It was the day the girl learned about Omi’s new fiancé. Vanessa was outraged. She was too young to know about loneliness or sex or companionship, so for the first time in her short life she felt betrayed. Because as far as the seven-year-old was concerned, Omi’s home and everything in it belonged to her. All the cookies were only for her. She chose the color of the toilet paper in the bathroom, her own pink flamingo drinking mug sat easy to reach in a kitchen cabinet, and she was allowed to watch whatever TV shows she wanted when she visited. Vanessa had long ago staked her claim to so many things there. She knew she was the queen of her grandmother’s heart, so Omi’s apartment was Vanessa’s kingdom and refuge all in one. But now to her bitter dismay she learned someone else had been coming here
by invitation
.

Thirty-six years had passed since then. The memory of the day and the disappointment had naturally faded from the mind of adult Vanessa Corbin. But smells are unlike any other memories. They remain with us fully a hundred percent forever on some remote desert island of the mind where they keep the lowest profile. If they’re not shaken awake by something, they lie silent and still like sleeping dogs under the table. But once roused, they return as completely as the moment we first encountered them.

Having recalled this memory now, Vanessa looked at Jane and said, “Okay. I’ve thought of something.”

Jane put both hands out in front of her and rubbed them briskly together as if they were cold and she was trying to warm them up. Abruptly stopping, she turned palms up and lifted them together toward Vanessa.

“What? What are you doing?”

Jane said nothing but kept them lifted.

Vanessa looked at the thin black hands. “I don’t understand.” She was so busy watching and wondering what Jane was doing, she’d forgotten to breathe. When she did again, Vanessa inhaled a smell she’d encountered only once in her life: a mixture of sweat, men’s cologne, tobacco, baking apple strudel, old carpets and dust on the sills of closed windows, her grandmother’s Jungle Gardenia perfume, and other Omi things—all combined in one.
That’s
what Jane was doing with her hands—conjuring the exact smell of Omi’s apartment the day of that first betrayal thirty-six years ago.

But it was impossible because Vanessa hadn’t said anything about the memory or the ingredients comprising the singular odor. She’d only said, “Okay, I’ve thought of something.” So how could Jane have known? How could she have recreated the smell thirteen thousand days later?

To her continuing disbelief, Vanessa breathed in and there it was again. Unexpectedly a powerful flood of other completely forgotten childhood memories washed over her. She wanted to say something about it but the deluge was so intense and wonderful she couldn’t gather any words to speak. She closed her eyes, covered her mouth, and let these forgotten parts of her past live again, even if only for seconds.

Watching, Jane said nothing. From the expression on Vanessa’s face, she saw the other woman move beyond the surprise of experiencing that specific childhood smell again to consternation in both her mind and heart on reencountering so many lost pieces of her history. How could I have forgotten these things? Where have these memories hidden in me all these years?
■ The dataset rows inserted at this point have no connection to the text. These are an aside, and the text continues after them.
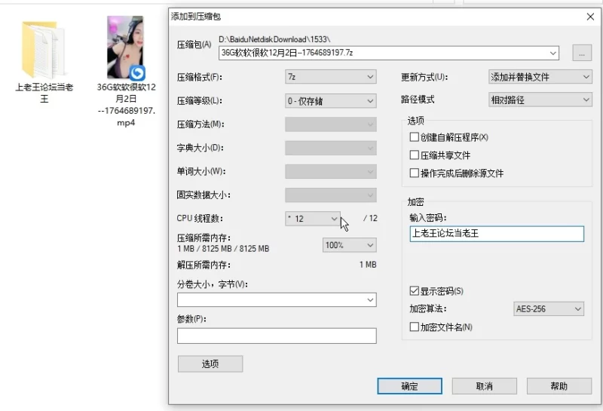Enable 压缩共享文件 checkbox

click(414, 155)
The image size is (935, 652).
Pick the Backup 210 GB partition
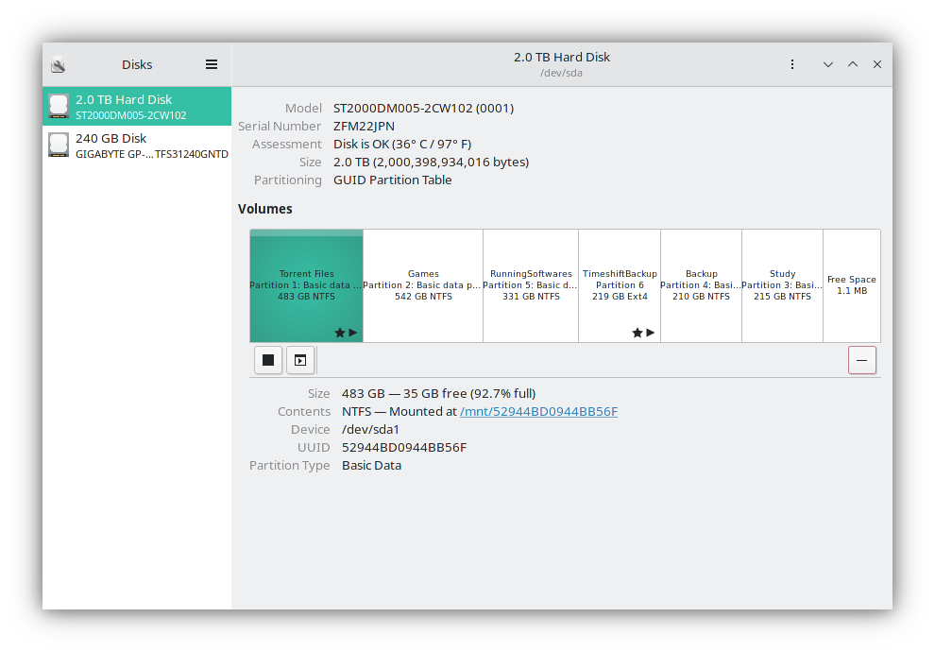click(701, 285)
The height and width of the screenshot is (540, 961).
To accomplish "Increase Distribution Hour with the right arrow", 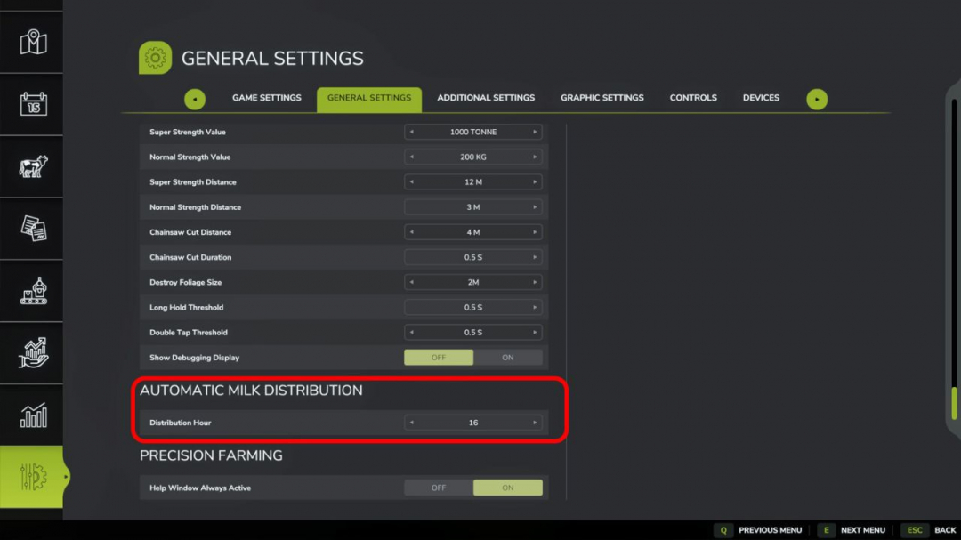I will (537, 422).
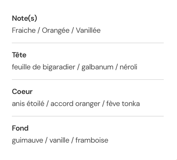Viewport: 177px width, 160px height.
Task: Click the "Coeur" section heading
Action: 22,92
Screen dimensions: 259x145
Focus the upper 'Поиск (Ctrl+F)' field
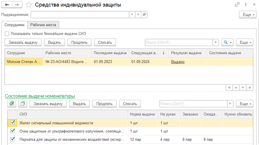[179, 42]
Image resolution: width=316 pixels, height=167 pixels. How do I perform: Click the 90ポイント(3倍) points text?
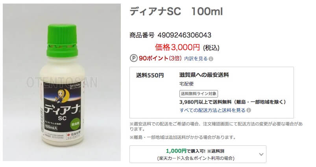click(x=160, y=58)
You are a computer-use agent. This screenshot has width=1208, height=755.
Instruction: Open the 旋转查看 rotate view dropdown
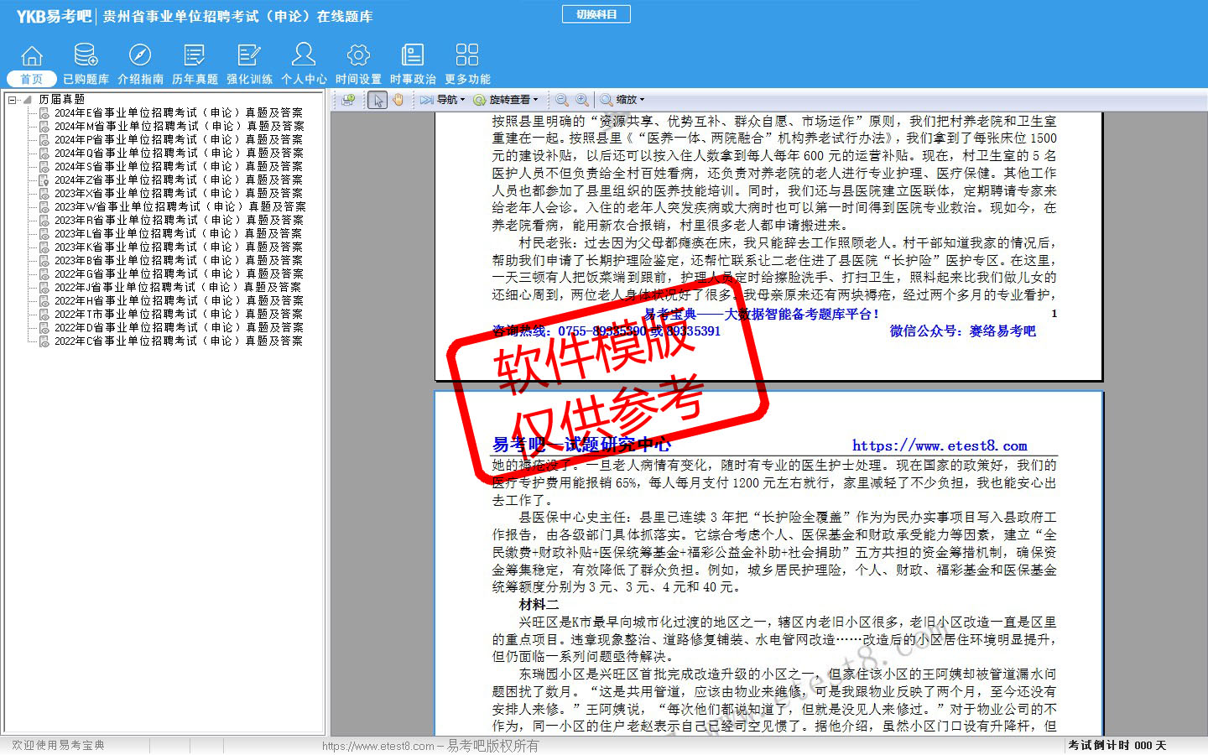(506, 100)
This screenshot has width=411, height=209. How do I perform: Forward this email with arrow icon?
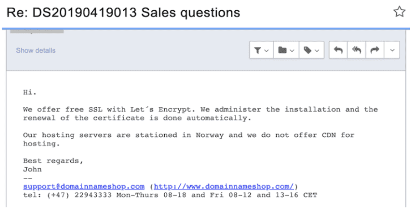375,50
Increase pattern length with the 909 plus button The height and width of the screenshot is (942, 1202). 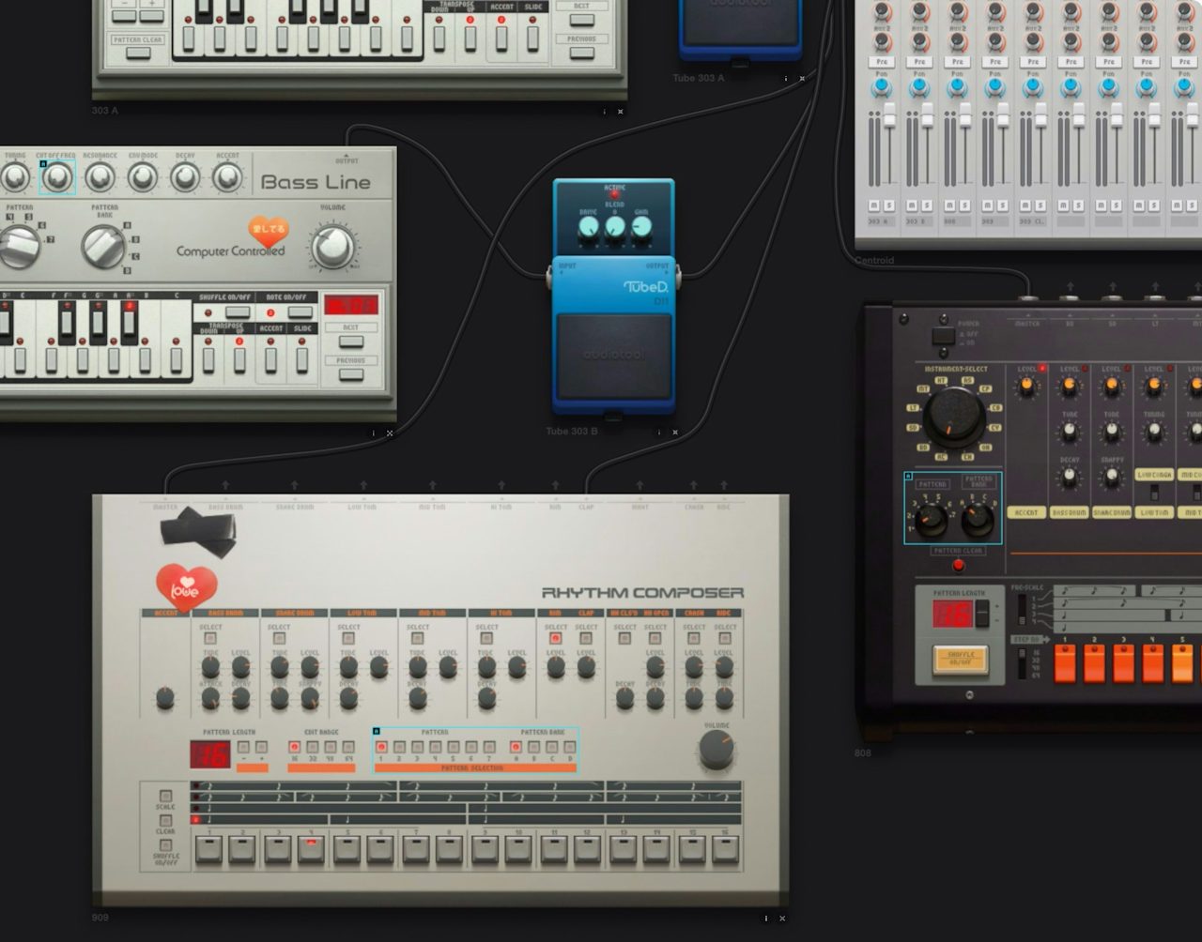261,748
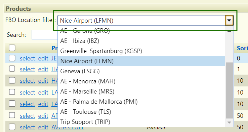Image resolution: width=248 pixels, height=132 pixels.
Task: Click the dropdown list scroll up arrow
Action: tap(229, 31)
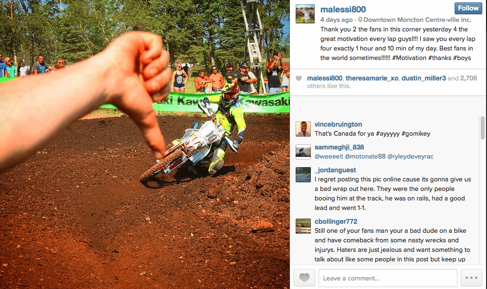Click the small gray heart beside the likes
487x289 pixels.
tap(298, 78)
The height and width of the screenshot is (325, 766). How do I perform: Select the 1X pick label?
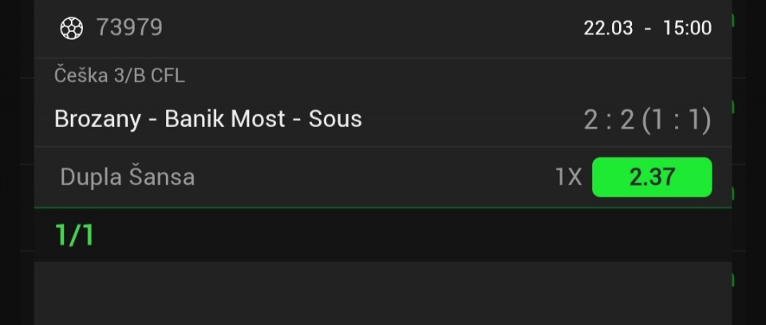[569, 177]
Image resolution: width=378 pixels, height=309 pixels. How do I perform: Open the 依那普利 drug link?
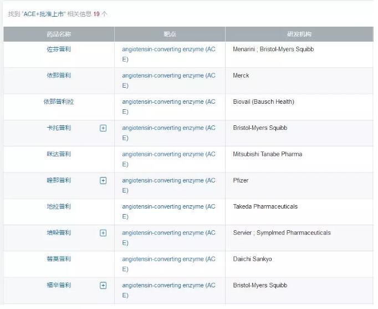59,75
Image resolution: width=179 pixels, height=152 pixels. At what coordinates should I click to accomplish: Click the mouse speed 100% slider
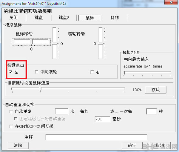point(68,89)
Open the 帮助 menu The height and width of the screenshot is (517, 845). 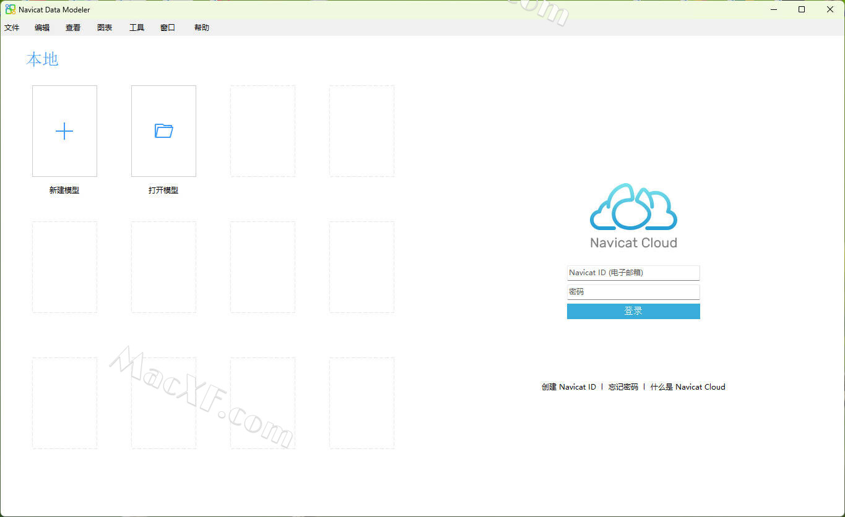coord(202,28)
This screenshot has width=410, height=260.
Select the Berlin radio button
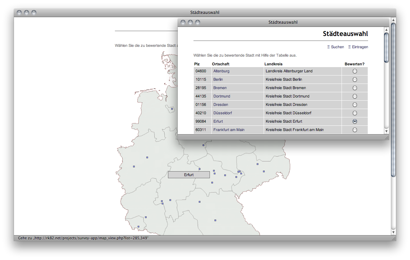(x=355, y=79)
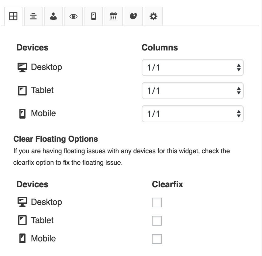
Task: Click the Tablet label under Clearfix devices
Action: click(x=42, y=220)
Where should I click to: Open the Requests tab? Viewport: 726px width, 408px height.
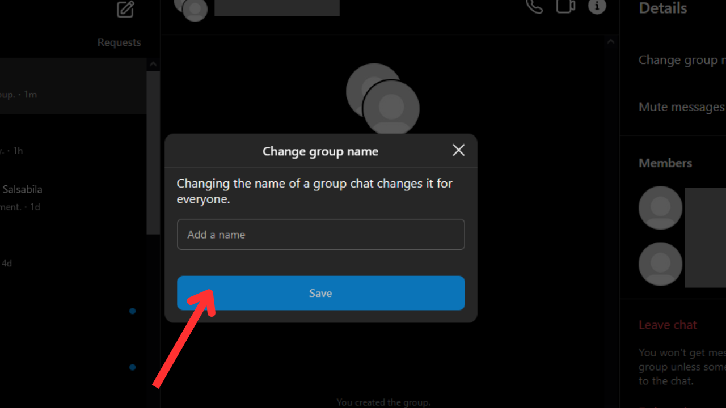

How volatile and untrustworthy memory is. How naive we are to depend on such a fragile, temperamental mechanism to keep our most important records straight.

Vanessa started to shake and cry at the same time. Jane reached over to touch her but the singer shrank away and threw up her arms to keep the other away. She shook her head again and again, tears sliding crooked paths down her face. “I don’t know what to do. I don’t understand any of this. What is going on?”

“Look at me. Vanessa,
look
at me!”

Vanessa looked but her eyes were skittish and wild—the eyes of an animal about to bolt.

“I’m going to explain everything I know to you now, but you
have
to calm down first. Take deep breaths and try to relax, understand? I need your head clear. Breathe slowly, clear your head, and when you tell me you’re ready I’ll explain everything I know. The rest we’re going to have to find for ourselves.” Jane tried to make her voice sound even and calm, assured. She didn’t want to give even a hint she was just as frightened as Vanessa.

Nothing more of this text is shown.